The second consideration to be made, even more importantly, is to understand the direction taken, from the holistic perspective, by a pathologic process.
The material evolution of a pathogenic type has always a centripetal direction: it deepens into the body from outside to inside, from the most peripheral parts down to the vital organs.
The body, for defensive reasons, tries to leave disease in the most external parts, those mainly “expendable,” by acting in a centrifugal direction.
Therefore, the most external symptoms, such as those affecting skin as well as the so-called “discharges,” (such as wet feces), even though more visible and often more “suffered” by the animal’s owners, must be considered as the least important trouble by which the body expresses its pain.

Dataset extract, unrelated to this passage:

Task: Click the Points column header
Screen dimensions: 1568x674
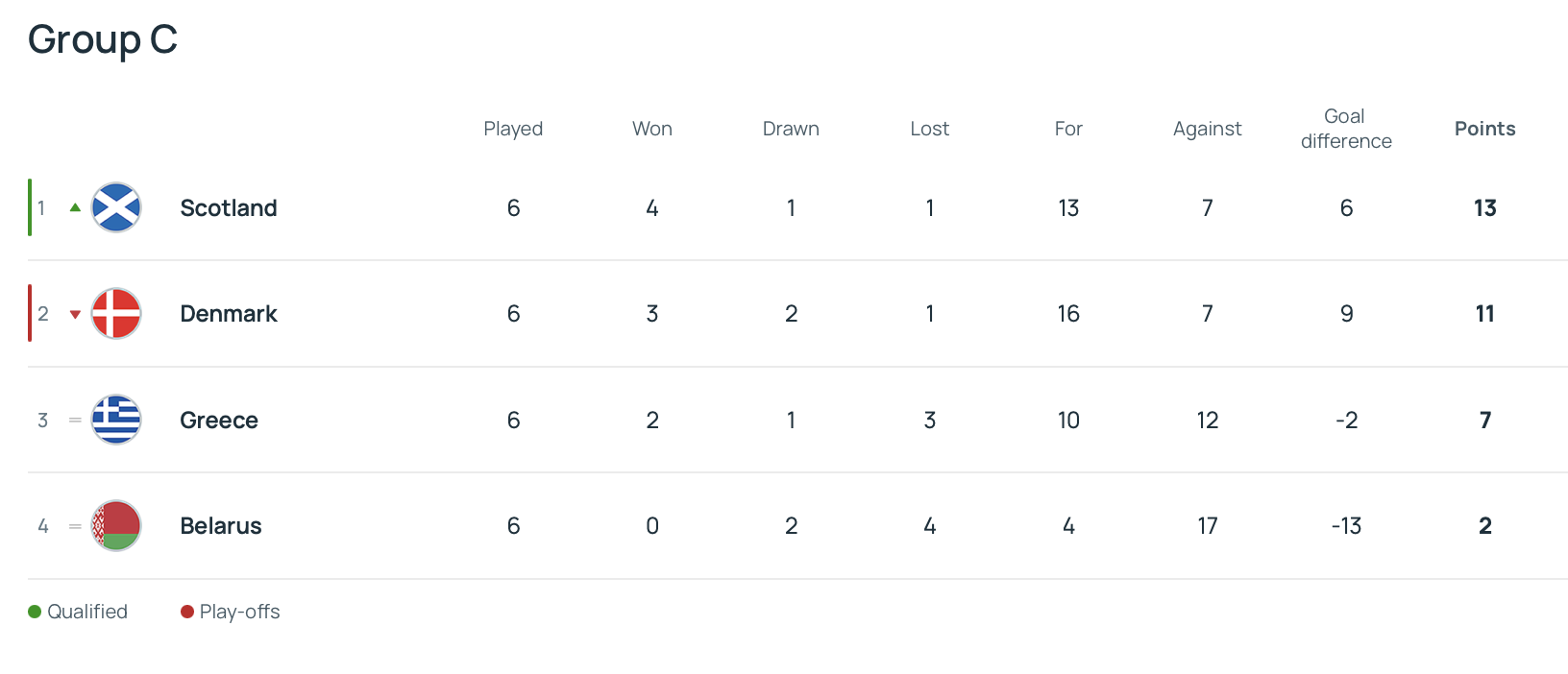Action: coord(1484,129)

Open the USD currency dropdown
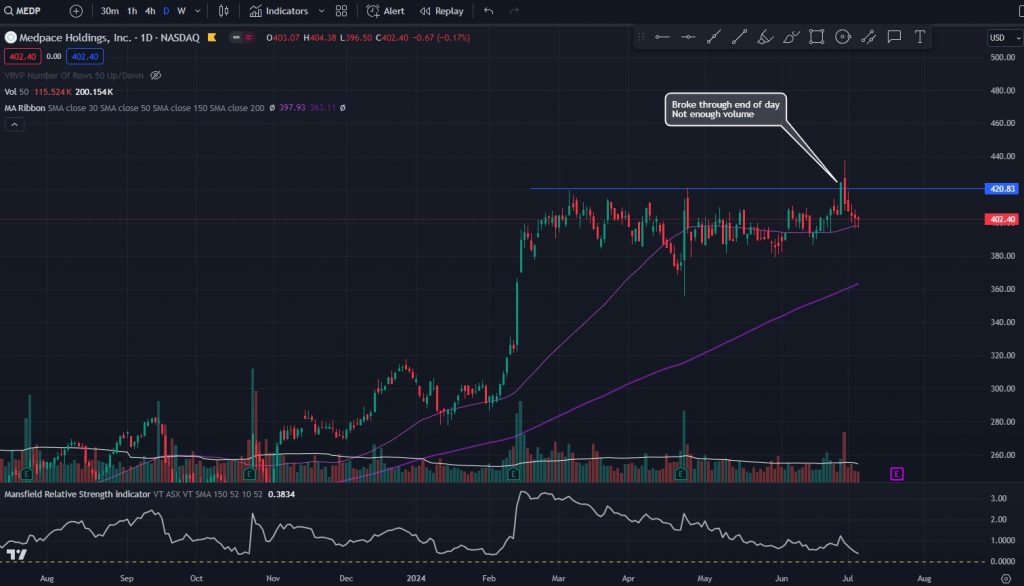click(x=1000, y=38)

If we try to visualize this concept by means of a cone, representing the individual’s hierarchy as a whole, we see that the highest portion is the Self, of the deepest, either conscious and unconscious being, including mind and thinking. The second layer of the cone is the ability of doing, that is, to put into practice what lies in the ideas; the realization of the will. The third layer constitutes the cardiovascular system (including blood, lymph and intra- and extra-cellular fluids), the fluid portion of the body. Then we have the internal organs and finally the lowest layer, the external organs.6
The cone represents schematically the individual as a whole;
the arrows indicate the direction of the vital strength action as well as the direction where the healing process should occur.
If we consider the disease not as a single pathology but as a totality of symptoms arising over time, it is clear that, due to the relationship among the various layers, the evidence of the primary disorder, at the top of the cone level, will occur in the lowest level. In other words, the body will send a signal, but trying at the same time to give up its wholeness as little as possible.

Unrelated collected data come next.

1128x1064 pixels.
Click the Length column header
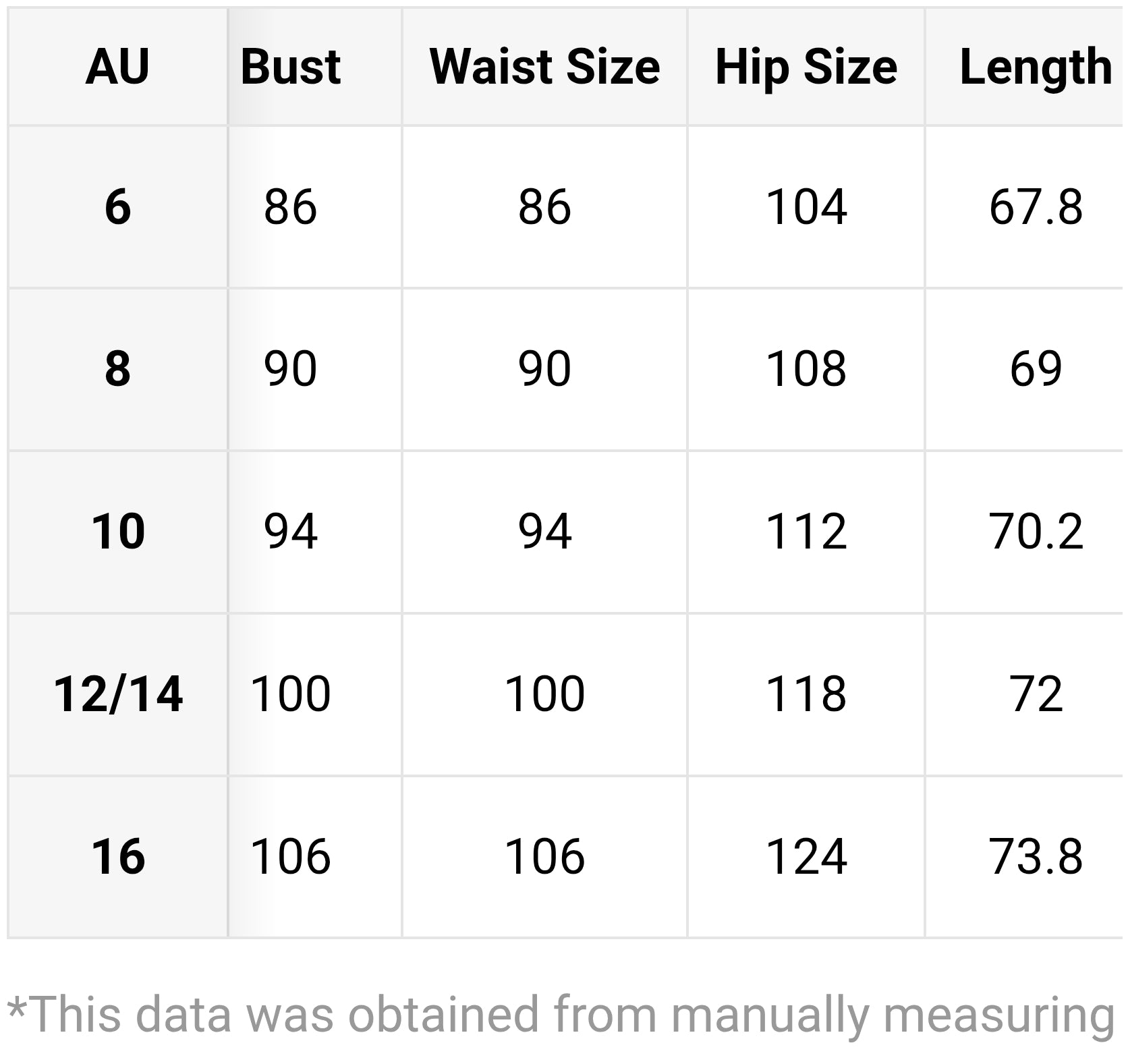coord(1036,67)
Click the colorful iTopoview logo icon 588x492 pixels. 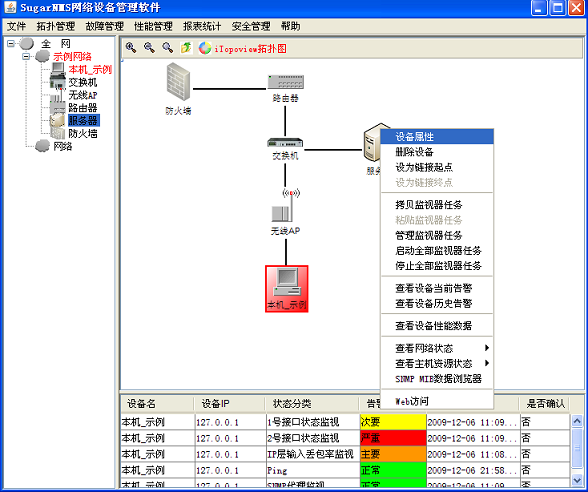tap(205, 48)
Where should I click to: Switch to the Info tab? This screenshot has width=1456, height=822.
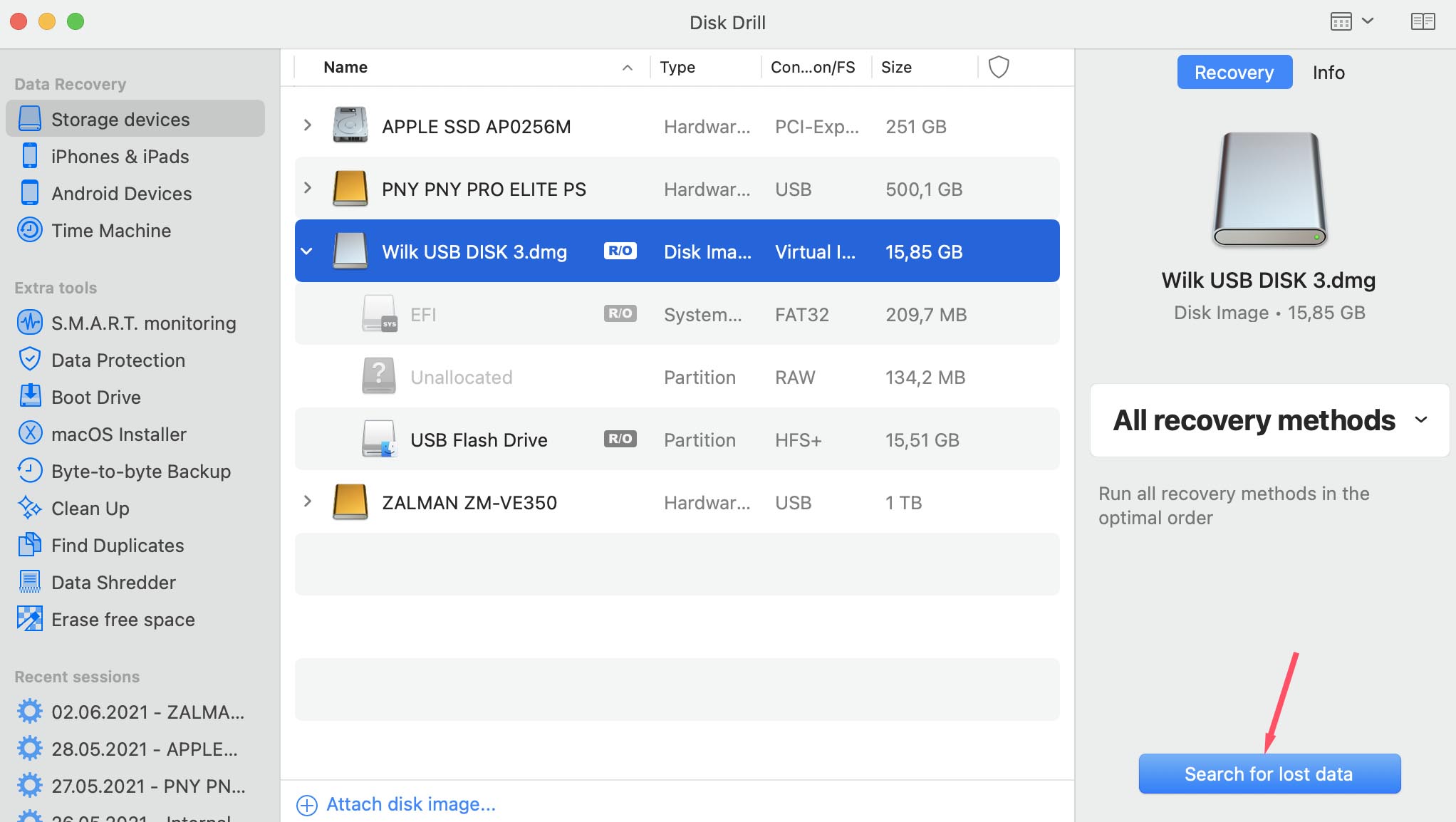(x=1328, y=71)
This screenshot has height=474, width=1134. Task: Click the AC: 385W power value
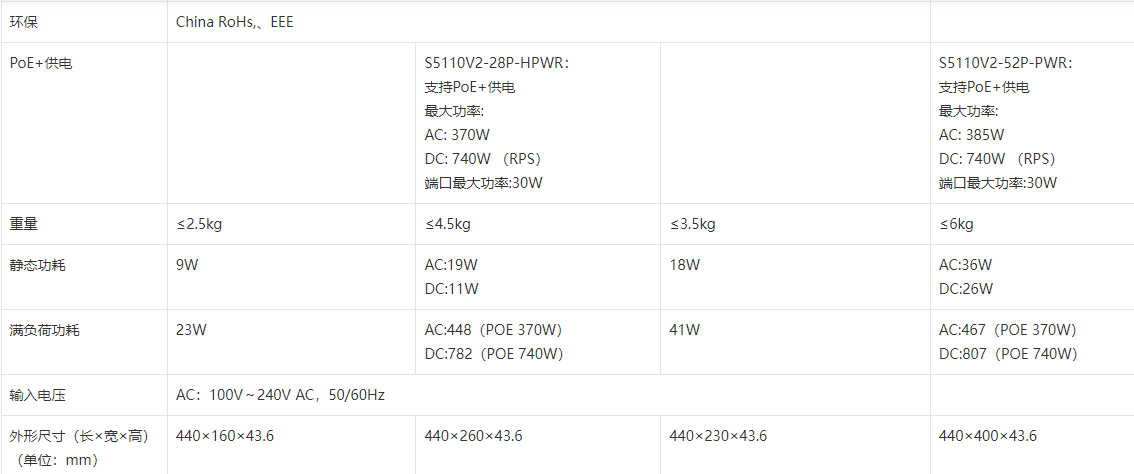point(971,135)
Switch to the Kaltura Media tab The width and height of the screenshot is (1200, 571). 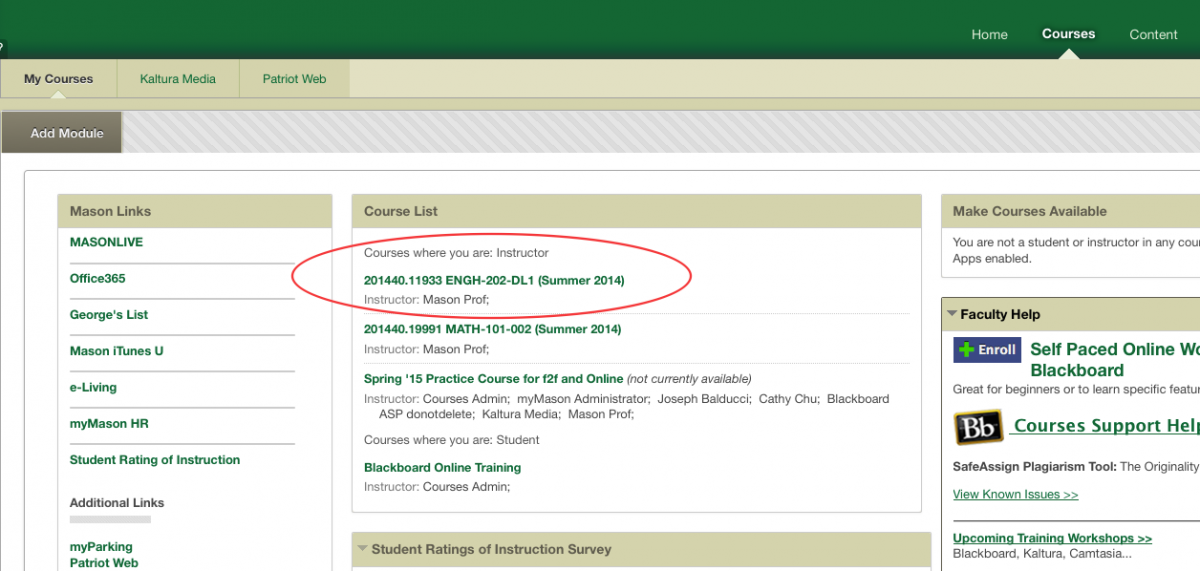178,79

On the other hand, if due to either suppressive therapies or a worsening of the disease, the vital strength weakens, the symptoms will be more serious; in other words, they will be evident in the highest layers, to finally become inconsistent with the life itself.

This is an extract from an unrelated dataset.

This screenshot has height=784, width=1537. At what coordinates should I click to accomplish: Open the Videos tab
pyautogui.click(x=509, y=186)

This schematization is certainly a bit rigid, but allows us to consider the improving as well as the worsening of the patient’s situation from a holistic perspective, without merely focusing on a single pathologic event, which can even seem to be solved.
As an example, the animal may not be suffering from pyoderma anymore, but this does not necessarily imply that he has “recovered.” If afterwards breathing, hepatic or kidney symptoms occur, even if mildly, this means that the animal’s health has worsened, from the holistic point of view.
The treatments addressed only to organic levels can result in a superficial injury recovery, but the healing process is still distant, since the disease’s causes remain and can again occur, even more seriously.
“The doctor must know what it is damaging the health and remove it. If the root of an old tooth is causing persistent headache, this is a cause to be removed. Prescribing drugs when a sliver irritates a nerve, would be nonsense, a kind of severe negligence. It is necessary to aim to the differentiation removing externals causes and re-arranging external causes.”7
Bach does not exclude the recourse to physical or chemical remedies which may prove to be not only useful but also essential to obtain the body healing or even its survival.
Bach, on the other hand, firmly indicates the primary need of the “treatment of the mental and emotional state, which is crucial for reaching the real healing.”
In Bach’s opinion, the disease is not only a functioning defect of the body; according to his principles, the illness, as known to us, is the total result of a conflict between our spiritual Self and our passing Self. As long as both aspects are in agreement, we are in a very good health.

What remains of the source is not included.